When cancer returns: How to cope with cancer recurrence
Medically reviewed by Drugs.com. Last updated on Nov 16, 2021.
When cancer returns, you may feel some of the same emotions you felt with your first diagnosis. The uncertainties may be back, too, and you might be wondering about more cancer treatment and about your future.
Some people report that a second cancer diagnosis can be more upsetting than the first, but there are strategies that can help.
What is a cancer recurrence?
When cancer returns after a period of remission, it's considered a recurrence. A cancer recurrence happens because, in spite of the best efforts to rid you of your cancer, some cells from your cancer remained. These cells can grow and may cause symptoms.
These cells could be in the same place where your cancer first originated, or they could be in another part of your body. These cancer cells may have been dormant for a period of time. But for reasons that aren't understood, eventually they continued to multiply, resulting in the reappearance of the cancer.
In rare instances, you may be diagnosed with a new cancer that's completely unrelated to your first cancer. This is referred to as a second primary cancer.
Where does cancer recur?
Your cancer can recur in the same place it was originally located, or it can move to other parts of your body. Recurrence is divided into three categories:
- Local recurrence. This means the cancer reappears in the same place it was first found or very close by. The cancer hasn't spread to the lymph nodes or other parts of the body.
- Regional recurrence. A regional recurrence occurs in the lymph nodes and tissue located in the vicinity of your original cancer.
- Distant recurrence. This refers to cancer that has spread to areas farther away from where your cancer was first located. This is called metastatic cancer.
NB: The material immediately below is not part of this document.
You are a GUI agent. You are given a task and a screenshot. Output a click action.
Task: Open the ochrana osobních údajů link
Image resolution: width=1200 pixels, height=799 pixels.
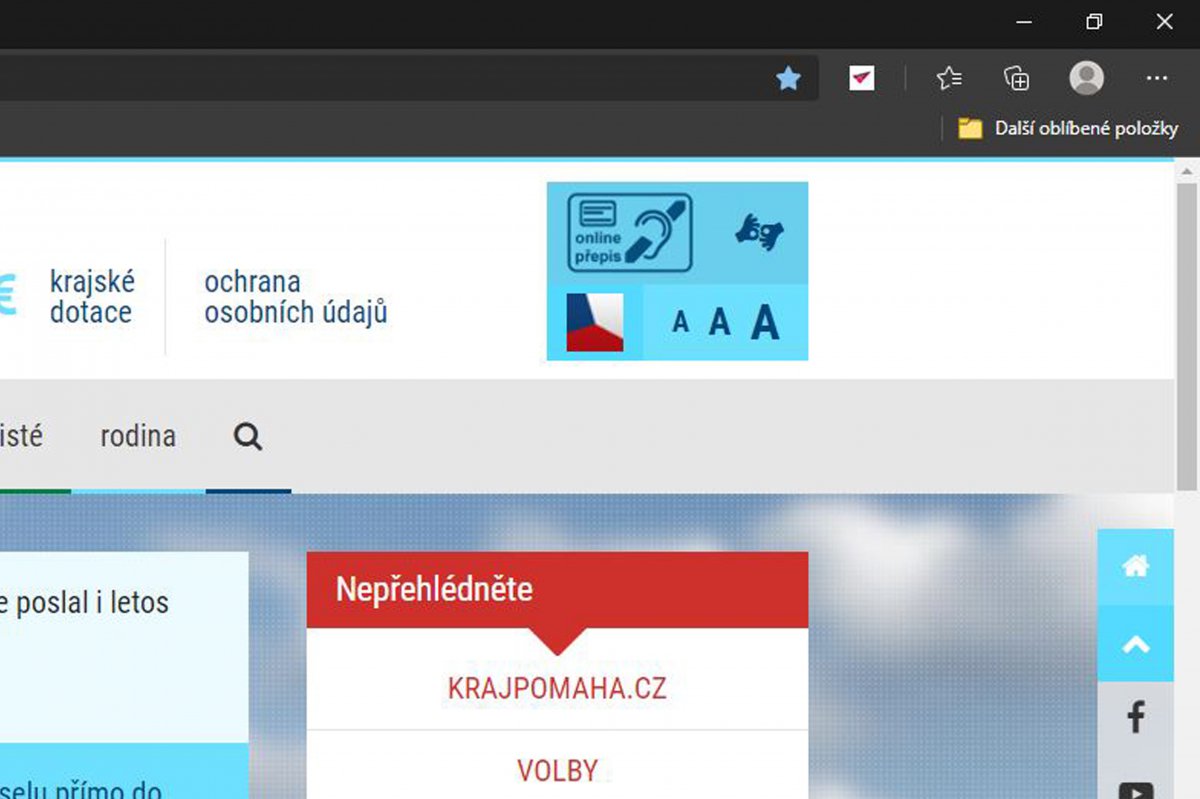click(x=296, y=296)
Where your cancer recurs depends on your original cancer type and stage. Some cancer types commonly recur in specific areas.
How are cancer recurrences diagnosed?
Cancer recurrences are diagnosed just like any other cancer. Your health care provider might suspect a cancer recurrence based on certain tests, or you might suspect a recurrence based on your signs and symptoms.
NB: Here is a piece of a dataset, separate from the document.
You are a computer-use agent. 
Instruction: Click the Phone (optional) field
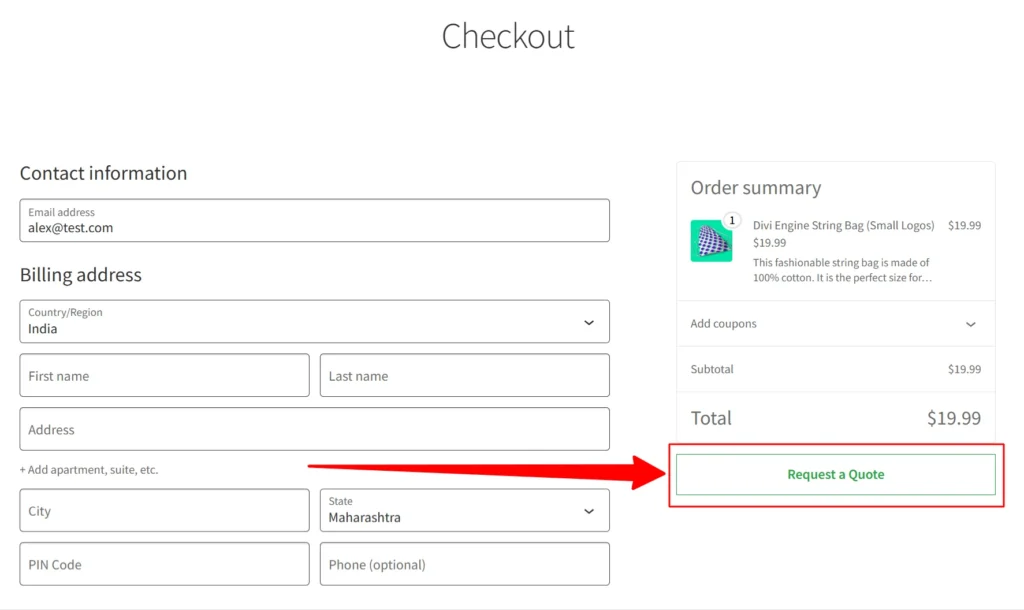point(464,564)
After your last round of treatment, your health care provider probably gave you a schedule of follow-up exams to check for cancer recurrences. You were probably told what signs and symptoms to be alert for that might signal a recurrence.
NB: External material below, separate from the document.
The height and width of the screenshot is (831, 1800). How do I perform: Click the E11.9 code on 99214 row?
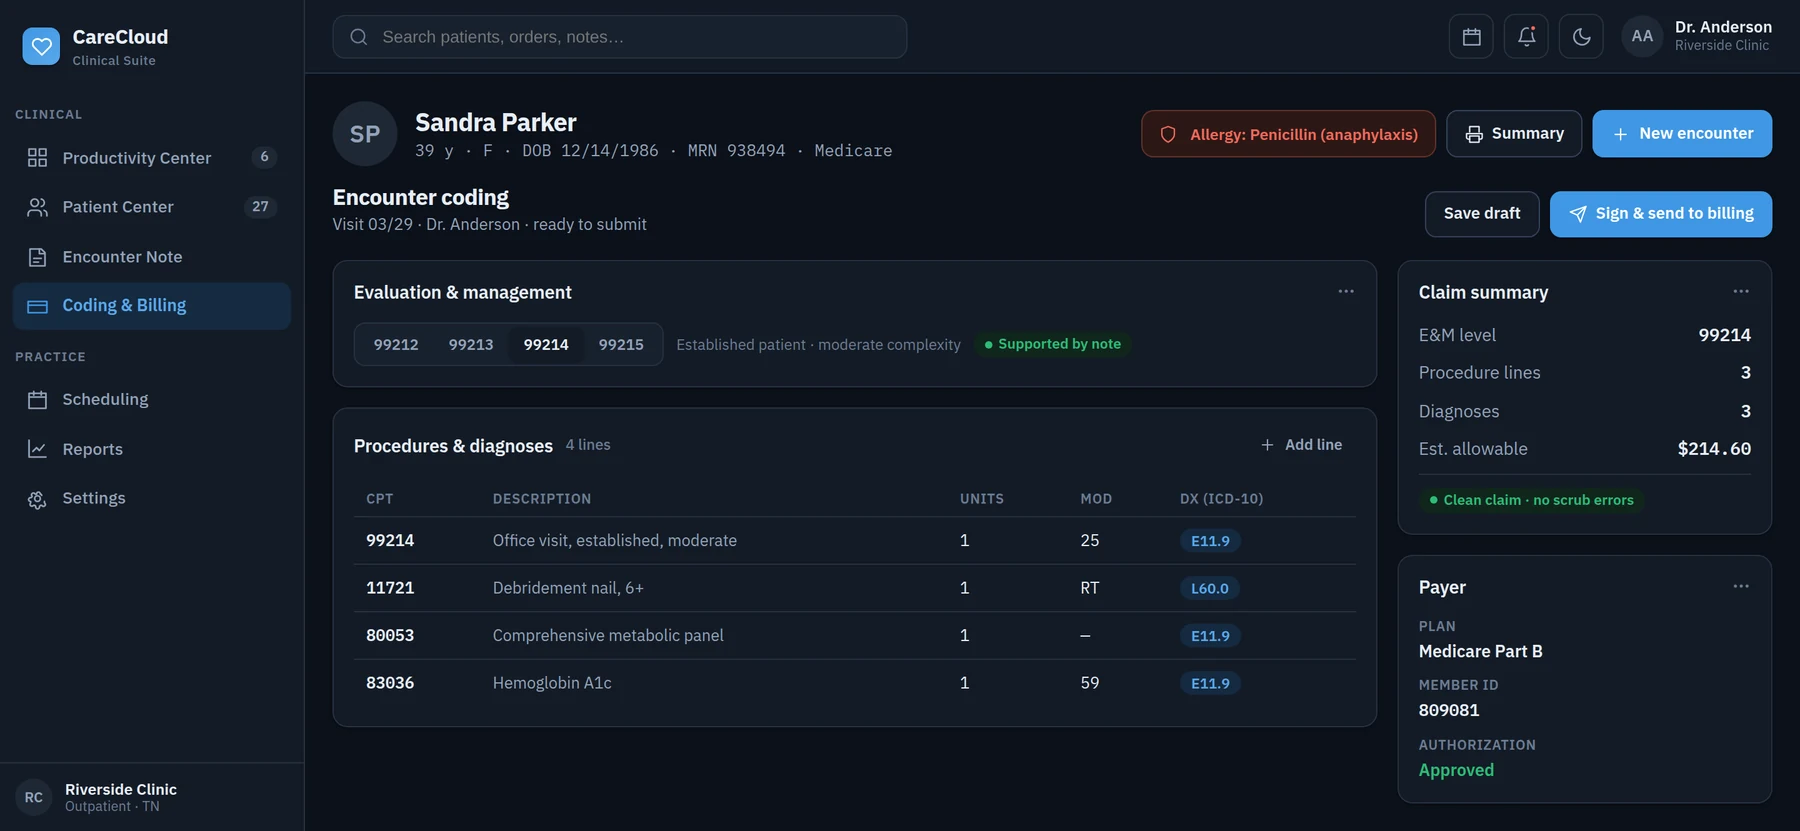[1210, 541]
All cancers are different, so talk with your health care provider about what's best for your type of cancer. The particulars of your diagnosis can guide what tests you'll have during routine checkups after your initial treatment.
Can cancer recurrences be treated?
Many local and regional recurrences can be cured. Even when a cure isn't possible, treatment may shrink your cancer to slow the cancer's growth. This can relieve pain and other symptoms, and it may help you live longer.
Which treatment you choose, if any, will be based on many of the same factors you considered when deciding on your treatment the first time. Consider what you hope to accomplish, your goals for treatment and what side effects you're willing to accept. Your provider will also take into account what types of treatment you had previously and how your body responded to those treatments.
You might also consider joining a clinical trial, where you may have access to the latest treatments or experimental medications. Talk to your health care provider about clinical trials that are available to you.
How to cope with a cancer recurrence
A cancer recurrence can bring back many of the same emotions you felt when you were first diagnosed with cancer. Here are some ideas that may help you cope with the emotions of a cancer recurrence.
- Remember that you know more now. Knowing more about cancer and your treatment options can help reduce your anxiety. Think about how much you knew about cancer at your first diagnosis. Compare this to what you know now, such as what treatment involves and what side effects to expect.
- Treatments may have improved. There may be newer drugs or newer methods for treating your cancer or managing side effects since your first diagnosis. Rapid developments in cancer treatment may open up possibilities that had not been available to you previously.
- You've built relationships. You've worked closely with members of your health care team, and you know your way around the hospital or clinic. This can help you feel more comfortable. You've been there before, and you know what to expect.
- You've done this before. Based on your first experience with cancer, you know what's best for you during this time. Whether you needed some time alone or preferred having someone nearby, you can draw on your experience to plan ahead. Take heart in the fact that you were able to do it the first time.
- You can turn to strategies that help. Meditation, yoga, physical activity, journaling and finding support from friends and family members can all be helpful coping tools during this time.
- You can get additional help if you need it. If you're struggling with a cancer recurrence, it might help to reach out to a therapist or counselor who works with people who have cancer.
Some people say that a cancer recurrence can be especially devastating because the strong support system they had after their first cancer diagnosis sometimes evaporates when the cancer recurs. Don't be afraid to reach out to friends and family again and communicate how they can support you.
Also, express your feelings to your health care provider. The conversation that results can give you a better understanding of your situation, and it can help you make treatment decisions.